In the eyes of this movement, dialogue with Americans is not seen as a tool for managing balance or reducing costs, but rather as a gradual path to loss. Therefore, the rise of Jalili or those who think like him does not mean just a change of names within the ruling elite, but rather a shift of weight within the regime from conservative pragmatism to ideological rigidity.


Herein lies the grand paradox. A war that is supposed to drain Iran could give this current everything it needs to move forward: fear, ideological mobilization, security legitimacy, and the justification for excluding the most cautious voices within the state.


Wars usually do not reward those who are good at turning corners, but rather those who maximize the cost of retreat, presenting clash as a fate rather than an option.


In the case of Iran, this rule is clearer. The more the logic of confrontation expands, the greater the presence of the security and military establishment in decision-making, and the narrower the space available to men of balances and compromises. In such a climate, pragmatists do not rise up, but those who believe that maximum toughness is the only way to survive, and that any flexibility can only be read as weakness.


The bet that the assassinations will produce an Iran "less dangerous to Israel" seems misguided.

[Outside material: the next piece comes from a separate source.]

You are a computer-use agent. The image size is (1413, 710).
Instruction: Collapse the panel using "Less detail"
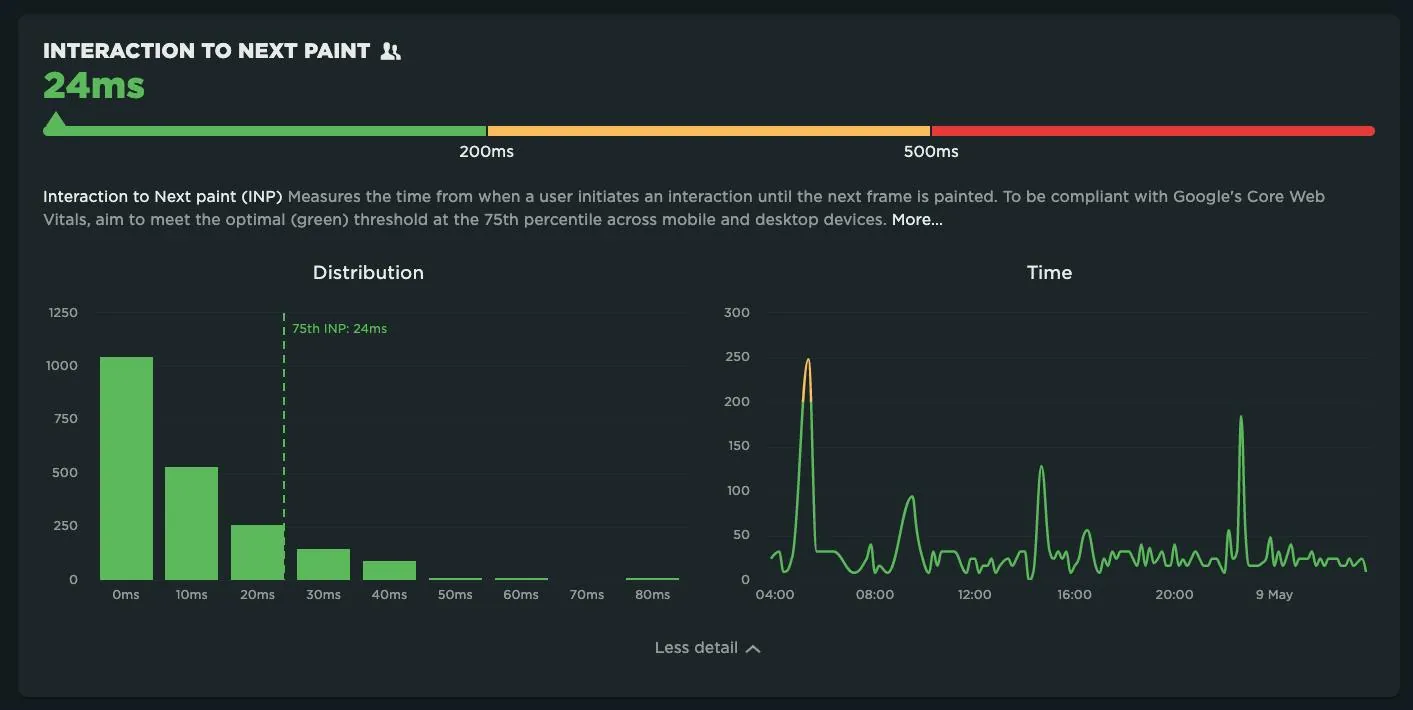694,647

Weakening the moderates does not necessarily lead to a more flexible or closer system to diplomatic calculations, but may lead to a more closed-minded, less willing to negotiate, and more inclined to manage crises with military and security tools alone. The war has not reduced the "Iranian problem" as Washington describes it, but has reproduced it in a more difficult form.


This is precisely what gives Larijani's targeting significance beyond the elimination of a senior official, as with his negotiating experience and ability to move between institutions, he was part of the balances that prevent the most rigid school from being isolated from the entire scene.


When this type of personality is removed from the equation, the message that takes root within the regime will not be that pragmatism has saved its owners, but that wartime leaves room only for the most radical and the most prepared to confront to the end.


Therefore, the most important question is not whether Israel succeeded in assassinating Ali Larijani, but who will inherit his political place if he is absent.


If the answer is the expansion of the influence of the current represented by Saeed Jalili, the world will not be facing a weaker Iran, but rather a more rigid, less compromise-oriented, and more convinced that force is not a last option, but a first option.


This is the paradox that Israel may discover belatedly: assassinations that appear to be tactical successes may become, strategically, a recipe for the rise of the most radical within Iran.


When the pragmatic conservative disappears from the scene, it is not necessarily someone who is closer to America, but rather someone who sees that America itself is only confronted with the language of force, and that negotiating with it is just another name for losing.


The war would not have "opened a door to a solution," as Washington and Tel Aviv say, but would have closed one of its last doors.